Gita con lezioni di accoglienza dei migranti a Trieste, la bufera continua
La gita a Trieste, in piazza Libertà — quella che i volontari dell’associazione Linea d’ombra chiamano da anni “piazza del mondo” — per distribuire pasti caldi e calzini ai migranti, rientrava nel progetto educativo di due classi quinte della scuola elementare “Arpalice Cuman Pertile” di Marostica, nel Vicentino. Un bambino aveva raccontato anche dell’esperienza sensoriale fatta a scuola, «bendati perché i migranti camminano nel buio per non farsi trovare dalla polizia». Dall’europarlamentare della Lega Anna Maria Cisint, ex sindaca di Monfalcone, erano partite pesanti critiche e denunce di “indottrinamento” politico, così come dalll’europarlamentare vicentina di Fratelli d’Italia Elena Donazzan che aveva denunciato come siano stati usati bambini “per veicolare messaggi ideologici”. Un’interrogazione a Valditara è stata già depositata dal deputato e vicecoordinatore veneto di FdI Silvio Giovine insieme alla collega Nicole Matteoni. Nel testo si chiede di chiarire quali attività siano state svolte durante la gita, con quali autorizzazioni e ruolo abbiano avuto i soggetti esterni coinvolti.

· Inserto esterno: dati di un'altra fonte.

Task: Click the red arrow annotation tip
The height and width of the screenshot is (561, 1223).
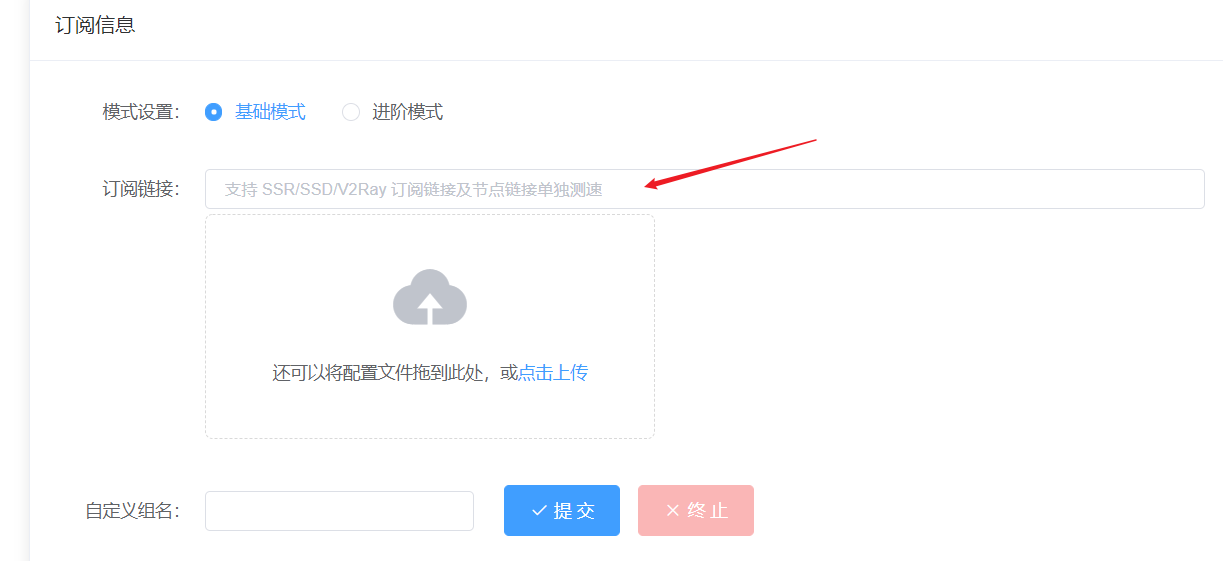Action: point(648,185)
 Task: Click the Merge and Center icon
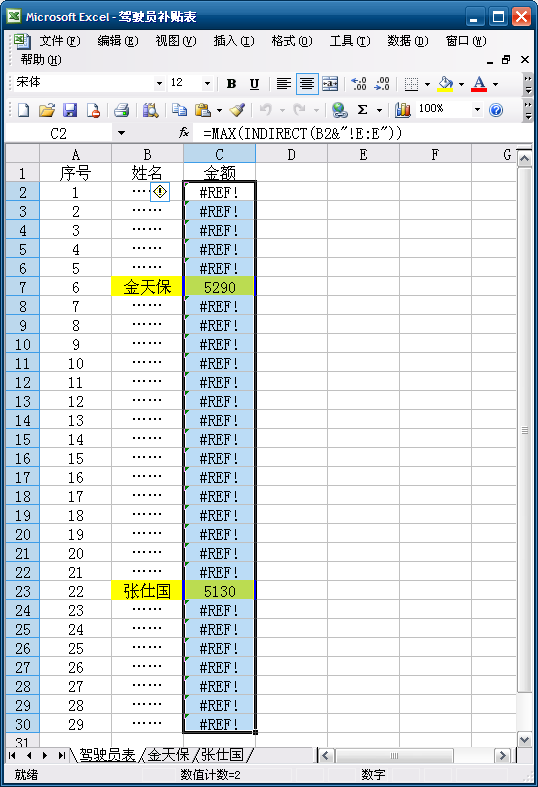coord(330,83)
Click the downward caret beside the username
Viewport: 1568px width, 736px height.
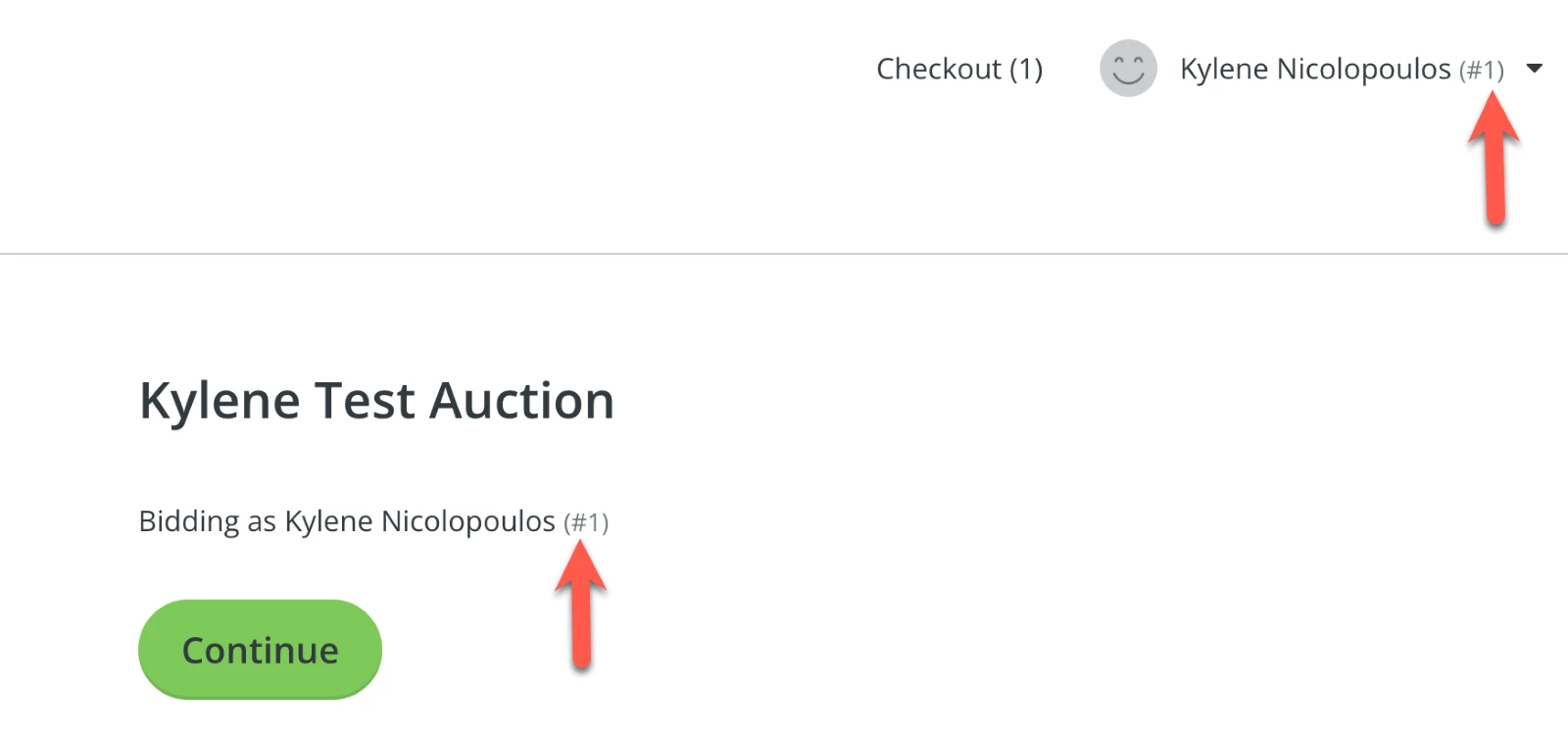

Gli ispettori di Valditara a Marostica
Su richiesta dell’Ufficio scolastico regionale, il dirigente scolastico dell’istituto di Marostica ha inviato una relazione in cui si spiega che tutto si è svolto secondo le procedure previste. Ma saranno gli ispettori del ministro Valditara a valutare la correttezza di quella iniziativa, difesa a spada tratta dal M5s Veneto, che “respinge con forza la campagna d’attacco scatenata contro le insegnanti di Marostica, contro la scuola pubblica e contro un progetto educativo che, con il consenso delle famiglie e nel rispetto delle procedure scolastiche, ha scelto di parlare ai bambini di solidarietà, empatia e realtà sociale”. Il responsabile regionale Simone Contro attacca gli esponenti di Lega e FdI che a suo avviso “hanno trasformato una normale esperienza didattica in un caso politico, parlando di ‘lavaggio del cervello’, ‘propaganda’ e presunto uso dei bambini per veicolare messaggi ideologici”.